В таких мечтаниях она подъехала к повороту с большой дороги, ведшему в Воздвиженское.
Чтобы не зависеть от Левиных в этой поездке, Дарья Александровна послала в деревню нанять лошадей; но Левин, узнав об этом, пришел к ней с выговором.
— Почему же ты думаешь, что мне неприятна твоя поездка? Да если бы мне и было это неприятно, то тем более мне неприятно, что ты не берешь моих лошадей, — говорил он. — Ты мне ни разу не сказала, что ты решительно едешь. А нанимать на деревне, во-первых, неприятно для меня, а главное, они возьмутся, но не довезут. У меня лошади есть. И если ты не хочешь огорчить меня, то ты возьми моих.
Дарья Александровна должна была согласиться, и в назначенный день Левин приготовил для свояченицы четверню лошадей и подставу, собрав ее из рабочих и верховых, очень некрасивую, но которая могла довезти Дарью Александровну в один день. Теперь, когда лошади нужны были и для уезжавшей княгини и для акушерки, это было затруднительно для Левина, но по долгу гостеприимства он не мог допустить Дарью Александровну нанимать из его дома лошадей и, кроме того, знал, что двадцать рублей, которые просили с Дарьи Александровны за эту поездку, были для нее очень важны; а денежные дела Дарьи Александровны, находившиеся в очень плохом положении, чувствовались Левиным как свои собственные.
Дарья Александровна по совету Левина выехала до зари. Дорога была хороша, коляска покойна, лошади бежали хорошо, и на козлах, кроме кучера, сидел конторщик вместо лакея, посланный Левиным для безопасности. Дарья Александровна задремала и проснулась, только подъезжая уже к постоялому двору, где надо было переменять лошадей.
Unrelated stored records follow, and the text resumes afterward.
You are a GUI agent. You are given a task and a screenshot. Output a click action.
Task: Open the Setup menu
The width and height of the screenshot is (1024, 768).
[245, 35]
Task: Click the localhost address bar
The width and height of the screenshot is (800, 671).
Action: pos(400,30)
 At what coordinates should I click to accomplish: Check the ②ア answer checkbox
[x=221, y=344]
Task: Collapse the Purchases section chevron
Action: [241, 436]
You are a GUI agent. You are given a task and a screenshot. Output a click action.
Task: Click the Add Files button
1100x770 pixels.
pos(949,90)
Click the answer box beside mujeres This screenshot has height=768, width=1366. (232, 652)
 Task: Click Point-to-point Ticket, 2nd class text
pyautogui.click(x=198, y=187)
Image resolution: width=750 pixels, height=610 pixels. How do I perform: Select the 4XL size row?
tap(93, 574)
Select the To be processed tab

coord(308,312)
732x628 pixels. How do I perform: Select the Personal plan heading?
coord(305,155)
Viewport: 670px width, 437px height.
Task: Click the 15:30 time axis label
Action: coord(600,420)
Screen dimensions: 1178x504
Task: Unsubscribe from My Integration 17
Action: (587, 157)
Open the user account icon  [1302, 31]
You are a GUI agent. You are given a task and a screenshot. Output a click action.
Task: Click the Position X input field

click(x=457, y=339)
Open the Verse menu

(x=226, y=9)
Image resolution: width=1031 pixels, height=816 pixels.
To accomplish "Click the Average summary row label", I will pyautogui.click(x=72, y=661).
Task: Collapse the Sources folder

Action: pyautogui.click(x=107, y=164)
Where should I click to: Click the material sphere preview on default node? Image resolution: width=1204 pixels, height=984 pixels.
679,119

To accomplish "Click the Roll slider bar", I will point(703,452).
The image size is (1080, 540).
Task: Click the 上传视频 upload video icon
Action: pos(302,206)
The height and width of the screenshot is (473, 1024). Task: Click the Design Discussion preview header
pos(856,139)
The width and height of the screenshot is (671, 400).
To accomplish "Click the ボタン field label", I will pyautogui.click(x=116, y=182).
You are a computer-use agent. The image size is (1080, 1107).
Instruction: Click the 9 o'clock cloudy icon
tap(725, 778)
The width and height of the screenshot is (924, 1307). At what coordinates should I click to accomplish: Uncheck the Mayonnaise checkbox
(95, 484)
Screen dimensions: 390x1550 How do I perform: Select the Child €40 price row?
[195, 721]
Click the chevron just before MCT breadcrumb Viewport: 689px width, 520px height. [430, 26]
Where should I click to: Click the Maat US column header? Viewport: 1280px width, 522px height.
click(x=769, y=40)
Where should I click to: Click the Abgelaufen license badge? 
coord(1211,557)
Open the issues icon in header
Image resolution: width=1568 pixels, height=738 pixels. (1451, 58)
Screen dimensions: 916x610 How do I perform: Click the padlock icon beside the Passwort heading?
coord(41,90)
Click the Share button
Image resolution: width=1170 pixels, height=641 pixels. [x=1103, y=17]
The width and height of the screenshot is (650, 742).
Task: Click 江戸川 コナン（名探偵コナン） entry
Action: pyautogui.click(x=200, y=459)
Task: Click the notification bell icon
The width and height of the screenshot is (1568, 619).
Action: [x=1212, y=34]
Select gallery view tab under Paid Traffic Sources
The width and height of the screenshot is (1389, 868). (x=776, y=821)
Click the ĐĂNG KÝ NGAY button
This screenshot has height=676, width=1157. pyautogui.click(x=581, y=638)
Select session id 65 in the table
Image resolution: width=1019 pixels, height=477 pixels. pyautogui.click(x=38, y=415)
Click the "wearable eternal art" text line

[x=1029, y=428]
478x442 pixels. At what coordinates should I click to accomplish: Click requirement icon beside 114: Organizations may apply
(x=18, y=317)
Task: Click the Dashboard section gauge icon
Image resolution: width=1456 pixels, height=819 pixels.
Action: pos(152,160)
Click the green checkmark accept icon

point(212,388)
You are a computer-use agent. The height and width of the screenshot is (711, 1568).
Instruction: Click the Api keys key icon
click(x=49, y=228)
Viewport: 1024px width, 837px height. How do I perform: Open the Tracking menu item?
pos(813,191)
Напившись чаю у того самого богатого мужика-хозяина, у которого останавливался Левин в свою поездку к Свияжскому, и побеседовав с бабами о детях и со стариком о графе Вронском, которого тот очень хвалил, Дарья Александровна в десять часов поехала дальше. Дома ей, за заботами о детях, никогда не бывало времени думать. Зато уже теперь, на этом четырехчасовом переезде, все прежде задержанные мысли вдруг столпились в ее голове, и она передумала всю свою жизнь, как никогда прежде, и с самых разных сторон. Ей самой странны были ее мысли. Сначала она думала о детях, о которых, хотя княгиня, а главное, Кити (она на нее больше надеялась), обещала за ними смотреть, она все-таки беспокоилась. «Как бы Маша опять не начала шалить, Гришу как бы не ударила лошадь, да и желудок Лили как бы еще больше не расстроился». Но потом вопросы настоящего стали сменяться вопросами ближайшего будущего. Она стала думать о том, как в Москве надо на нынешнюю зиму взять новую квартиру, переменить мебель в гостиной и сделать шубку старшей дочери. Потом стали представляться ей вопросы более отдаленного будущего: как она выведет детей в люди. «Девочек еще ничего, — думала она, — но мальчики?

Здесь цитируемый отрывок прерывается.